Fungi belong to common allergens, which can be found both in occupational and non-occupational environment. The term “moulds” is a popular name used to identify filamentous fungi. They are part of air pollution and dust. Exposure to fungi can cause allergic diseases such as rhinitis and bronchial asthma, allergic bronchopulmonary mycoses as well as allergic alveolitis1). All activities related to working in the land, like mowing, plowing, weeding, harvesting, gardening, etc. are associated with exposure to fungi allergens, which grow in the soil. Moulds are also the component of grain dust that is present at the workplace of farmers, grain elevator workers, millers, bakers and grain reloading workers. Undoubtedly, bakers and farmers are at risk of allergy to moulds. Lack of epidemiological data regarding occurrence of sensitisation due to occupational exposure to moulds justifies the need to carry out research among subjects exposed to those microorganisms. The aim of this study was to determine the frequency of fungal allergy, as well as factors associated with hypersensitivity to moulds among bakers and farmers reporting work-related respiratory symptoms.

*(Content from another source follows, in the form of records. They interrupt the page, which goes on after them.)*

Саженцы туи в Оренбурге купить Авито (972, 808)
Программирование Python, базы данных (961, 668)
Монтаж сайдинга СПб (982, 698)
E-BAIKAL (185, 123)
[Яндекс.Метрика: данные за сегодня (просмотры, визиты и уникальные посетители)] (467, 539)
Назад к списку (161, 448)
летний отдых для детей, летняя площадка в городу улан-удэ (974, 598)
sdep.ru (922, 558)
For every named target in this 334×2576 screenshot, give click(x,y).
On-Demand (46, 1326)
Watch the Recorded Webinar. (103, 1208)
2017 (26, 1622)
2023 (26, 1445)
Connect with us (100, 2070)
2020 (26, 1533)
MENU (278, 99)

The study group comprised 200 patients reporting work-related respiratory symptoms (upper airway symptoms: rhinitis, itching or nasal blockage, the lower airway symptoms: cough, dyspnoea or whistles were considered to be work-related if they were reported to worsen during the work shift and improve when away from work). The 117 bakers and 83 farmers were examined at the Department of Occupational Diseases. For the purpose of further analysis bakers and farmers were divided into two groups depending on the result of specific challenge test with occupational allergens. The first group comprised 63 bakers and 22 farmers with occupational allergic respiratory disease (rhinitis and/or asthma). The second group consisted of 54 bakers and 61 farmers reporting work-related respiratory symptoms but with negative specific challenge test in whom work-exacerbated asthma and/or rhinitis were recognized.
The Regional Bioethical Committee approved the study protocol. All the participants gave their consent prior to the study.
QuestionnaireThe subjects were administered a validated questionnaire. It included a history of respiratory and skin symptoms, personal and family history of atopy, exposure to pet allergens at home, medication use and smoking habits.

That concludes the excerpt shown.